• _What needs to be done_: Among the records below, find the lines that hold the word "order" and report how many there are, with no other words.

• _Dataset entries_:
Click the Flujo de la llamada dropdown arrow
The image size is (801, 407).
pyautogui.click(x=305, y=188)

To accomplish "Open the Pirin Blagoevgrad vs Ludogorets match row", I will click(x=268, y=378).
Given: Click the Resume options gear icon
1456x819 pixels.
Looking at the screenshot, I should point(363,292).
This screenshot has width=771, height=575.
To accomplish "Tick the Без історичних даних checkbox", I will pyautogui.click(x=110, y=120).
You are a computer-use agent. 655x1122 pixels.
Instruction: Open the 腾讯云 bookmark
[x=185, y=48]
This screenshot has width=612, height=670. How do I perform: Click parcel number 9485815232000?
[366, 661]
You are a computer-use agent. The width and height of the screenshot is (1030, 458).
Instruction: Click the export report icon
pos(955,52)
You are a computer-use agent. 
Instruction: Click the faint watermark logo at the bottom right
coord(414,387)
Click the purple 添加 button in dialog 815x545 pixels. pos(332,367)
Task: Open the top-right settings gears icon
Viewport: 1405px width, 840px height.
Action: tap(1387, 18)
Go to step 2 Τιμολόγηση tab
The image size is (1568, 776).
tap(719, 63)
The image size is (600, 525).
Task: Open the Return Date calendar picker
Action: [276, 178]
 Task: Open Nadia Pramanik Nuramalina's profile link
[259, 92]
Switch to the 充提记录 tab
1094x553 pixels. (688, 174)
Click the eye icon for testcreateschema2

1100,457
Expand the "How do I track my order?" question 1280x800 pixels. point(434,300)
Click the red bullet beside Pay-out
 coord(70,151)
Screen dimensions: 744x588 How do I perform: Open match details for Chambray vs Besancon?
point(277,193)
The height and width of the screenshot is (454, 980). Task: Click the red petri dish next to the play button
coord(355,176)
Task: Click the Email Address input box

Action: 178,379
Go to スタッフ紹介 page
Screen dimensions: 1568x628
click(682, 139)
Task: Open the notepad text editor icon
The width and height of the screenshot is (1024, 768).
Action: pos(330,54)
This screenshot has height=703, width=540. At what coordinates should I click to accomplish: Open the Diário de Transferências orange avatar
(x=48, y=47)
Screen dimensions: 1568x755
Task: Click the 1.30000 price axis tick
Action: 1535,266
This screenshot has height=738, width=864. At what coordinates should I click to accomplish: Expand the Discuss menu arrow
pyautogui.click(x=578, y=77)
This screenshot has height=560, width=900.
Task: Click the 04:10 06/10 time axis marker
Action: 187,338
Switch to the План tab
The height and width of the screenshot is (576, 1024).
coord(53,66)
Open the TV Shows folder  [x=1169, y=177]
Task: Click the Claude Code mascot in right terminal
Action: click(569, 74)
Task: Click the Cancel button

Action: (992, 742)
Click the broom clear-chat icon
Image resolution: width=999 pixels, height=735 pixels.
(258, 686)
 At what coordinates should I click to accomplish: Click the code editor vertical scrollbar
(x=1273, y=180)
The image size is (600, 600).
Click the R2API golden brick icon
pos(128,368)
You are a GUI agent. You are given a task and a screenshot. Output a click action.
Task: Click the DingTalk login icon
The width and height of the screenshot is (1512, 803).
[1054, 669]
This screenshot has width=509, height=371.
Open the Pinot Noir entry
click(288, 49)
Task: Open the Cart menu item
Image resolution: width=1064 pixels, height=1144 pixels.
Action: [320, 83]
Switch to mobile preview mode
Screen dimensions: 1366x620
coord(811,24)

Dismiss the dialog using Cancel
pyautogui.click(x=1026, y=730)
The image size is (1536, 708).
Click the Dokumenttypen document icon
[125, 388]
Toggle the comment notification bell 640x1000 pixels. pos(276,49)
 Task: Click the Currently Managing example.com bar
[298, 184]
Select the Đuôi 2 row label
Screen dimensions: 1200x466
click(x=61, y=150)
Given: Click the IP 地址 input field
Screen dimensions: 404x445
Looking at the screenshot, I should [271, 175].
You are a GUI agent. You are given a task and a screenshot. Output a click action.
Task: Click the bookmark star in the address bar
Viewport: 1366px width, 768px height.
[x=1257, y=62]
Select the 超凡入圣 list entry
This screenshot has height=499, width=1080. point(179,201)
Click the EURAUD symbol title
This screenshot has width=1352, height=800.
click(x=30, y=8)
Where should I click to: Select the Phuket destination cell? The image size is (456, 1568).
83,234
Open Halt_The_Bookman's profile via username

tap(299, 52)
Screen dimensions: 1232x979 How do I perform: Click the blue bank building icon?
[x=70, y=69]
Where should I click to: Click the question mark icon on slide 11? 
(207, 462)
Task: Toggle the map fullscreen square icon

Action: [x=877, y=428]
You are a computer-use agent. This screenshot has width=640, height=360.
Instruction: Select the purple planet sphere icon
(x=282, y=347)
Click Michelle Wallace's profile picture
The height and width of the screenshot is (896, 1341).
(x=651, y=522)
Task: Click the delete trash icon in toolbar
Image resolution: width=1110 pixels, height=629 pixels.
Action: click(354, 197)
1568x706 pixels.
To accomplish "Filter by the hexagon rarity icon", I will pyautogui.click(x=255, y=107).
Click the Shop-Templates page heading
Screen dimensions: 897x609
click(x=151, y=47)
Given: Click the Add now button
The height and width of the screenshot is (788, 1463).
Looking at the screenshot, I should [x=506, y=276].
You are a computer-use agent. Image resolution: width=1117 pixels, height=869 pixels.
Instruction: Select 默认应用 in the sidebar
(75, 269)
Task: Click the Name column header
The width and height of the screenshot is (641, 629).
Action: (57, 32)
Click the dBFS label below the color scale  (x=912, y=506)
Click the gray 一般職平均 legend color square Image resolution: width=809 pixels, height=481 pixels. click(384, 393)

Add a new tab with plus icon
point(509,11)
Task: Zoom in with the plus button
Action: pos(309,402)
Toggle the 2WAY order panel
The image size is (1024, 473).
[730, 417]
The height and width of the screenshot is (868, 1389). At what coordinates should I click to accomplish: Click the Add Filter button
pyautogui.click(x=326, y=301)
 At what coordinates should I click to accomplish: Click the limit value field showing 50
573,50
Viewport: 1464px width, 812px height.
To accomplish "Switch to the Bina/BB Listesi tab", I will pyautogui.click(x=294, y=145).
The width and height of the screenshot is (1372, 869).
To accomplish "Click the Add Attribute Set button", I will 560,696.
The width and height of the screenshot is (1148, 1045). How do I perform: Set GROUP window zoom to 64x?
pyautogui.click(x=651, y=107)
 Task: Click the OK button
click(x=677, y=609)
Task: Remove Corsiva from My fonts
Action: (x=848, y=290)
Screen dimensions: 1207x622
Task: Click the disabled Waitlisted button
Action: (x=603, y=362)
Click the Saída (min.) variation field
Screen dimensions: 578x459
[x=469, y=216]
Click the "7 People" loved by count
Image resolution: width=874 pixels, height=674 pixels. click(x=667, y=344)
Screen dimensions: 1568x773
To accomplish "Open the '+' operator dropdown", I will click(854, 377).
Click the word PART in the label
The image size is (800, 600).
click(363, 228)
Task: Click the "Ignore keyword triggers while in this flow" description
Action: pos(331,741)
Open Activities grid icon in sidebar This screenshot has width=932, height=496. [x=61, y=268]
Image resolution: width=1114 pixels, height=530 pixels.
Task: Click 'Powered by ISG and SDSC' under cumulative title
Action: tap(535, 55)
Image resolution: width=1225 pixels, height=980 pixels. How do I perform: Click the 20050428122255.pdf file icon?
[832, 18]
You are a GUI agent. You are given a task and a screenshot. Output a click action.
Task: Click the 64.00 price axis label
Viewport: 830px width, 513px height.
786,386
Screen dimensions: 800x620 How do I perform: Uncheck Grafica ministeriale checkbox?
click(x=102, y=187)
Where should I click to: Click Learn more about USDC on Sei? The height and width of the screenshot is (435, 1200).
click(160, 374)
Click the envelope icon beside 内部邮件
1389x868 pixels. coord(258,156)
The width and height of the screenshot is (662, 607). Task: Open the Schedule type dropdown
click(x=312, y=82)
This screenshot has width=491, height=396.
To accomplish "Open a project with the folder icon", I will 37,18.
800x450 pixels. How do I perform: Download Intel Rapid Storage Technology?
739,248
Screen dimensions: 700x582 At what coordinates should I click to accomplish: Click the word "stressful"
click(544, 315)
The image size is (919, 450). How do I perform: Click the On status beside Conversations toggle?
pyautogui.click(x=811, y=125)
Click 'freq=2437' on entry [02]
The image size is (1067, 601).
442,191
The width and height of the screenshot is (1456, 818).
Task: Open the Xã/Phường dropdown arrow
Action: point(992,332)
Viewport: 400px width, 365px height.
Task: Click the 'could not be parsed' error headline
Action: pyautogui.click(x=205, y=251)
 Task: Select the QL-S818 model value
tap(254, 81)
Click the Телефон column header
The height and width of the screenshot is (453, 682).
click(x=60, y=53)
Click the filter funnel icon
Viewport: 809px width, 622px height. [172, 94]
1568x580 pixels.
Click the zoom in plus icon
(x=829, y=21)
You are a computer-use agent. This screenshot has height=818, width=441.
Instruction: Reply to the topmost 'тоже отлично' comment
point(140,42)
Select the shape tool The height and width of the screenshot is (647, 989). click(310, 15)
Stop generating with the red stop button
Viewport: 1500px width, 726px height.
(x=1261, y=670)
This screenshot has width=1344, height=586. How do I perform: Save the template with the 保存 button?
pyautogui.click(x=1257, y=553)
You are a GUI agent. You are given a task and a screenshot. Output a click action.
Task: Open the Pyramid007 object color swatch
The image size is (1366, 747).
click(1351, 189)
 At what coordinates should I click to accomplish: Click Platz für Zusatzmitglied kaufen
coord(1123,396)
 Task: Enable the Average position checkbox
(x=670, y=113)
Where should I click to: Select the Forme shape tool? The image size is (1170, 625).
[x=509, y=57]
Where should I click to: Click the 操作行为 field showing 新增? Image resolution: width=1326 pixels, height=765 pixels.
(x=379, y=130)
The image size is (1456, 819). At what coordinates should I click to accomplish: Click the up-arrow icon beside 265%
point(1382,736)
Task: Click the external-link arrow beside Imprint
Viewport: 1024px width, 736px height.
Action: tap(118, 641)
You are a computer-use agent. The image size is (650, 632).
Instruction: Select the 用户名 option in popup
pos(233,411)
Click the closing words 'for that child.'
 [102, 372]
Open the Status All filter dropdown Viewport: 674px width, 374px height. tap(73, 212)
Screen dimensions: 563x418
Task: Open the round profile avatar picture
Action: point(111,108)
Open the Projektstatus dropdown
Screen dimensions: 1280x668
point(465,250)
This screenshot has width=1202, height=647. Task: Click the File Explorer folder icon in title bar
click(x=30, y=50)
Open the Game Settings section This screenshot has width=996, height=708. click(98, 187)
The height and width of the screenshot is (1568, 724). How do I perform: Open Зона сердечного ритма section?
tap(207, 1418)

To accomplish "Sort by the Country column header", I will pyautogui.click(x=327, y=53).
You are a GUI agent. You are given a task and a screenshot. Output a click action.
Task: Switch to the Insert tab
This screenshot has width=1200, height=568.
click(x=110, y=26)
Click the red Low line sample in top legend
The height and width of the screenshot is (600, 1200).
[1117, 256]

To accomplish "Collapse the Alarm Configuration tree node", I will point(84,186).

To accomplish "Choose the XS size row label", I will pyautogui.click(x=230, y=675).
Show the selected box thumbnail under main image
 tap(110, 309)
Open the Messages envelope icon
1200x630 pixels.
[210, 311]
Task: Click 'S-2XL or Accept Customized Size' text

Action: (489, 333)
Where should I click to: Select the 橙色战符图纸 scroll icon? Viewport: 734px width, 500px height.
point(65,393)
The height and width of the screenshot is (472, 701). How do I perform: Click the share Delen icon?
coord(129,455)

• _Reply_: 2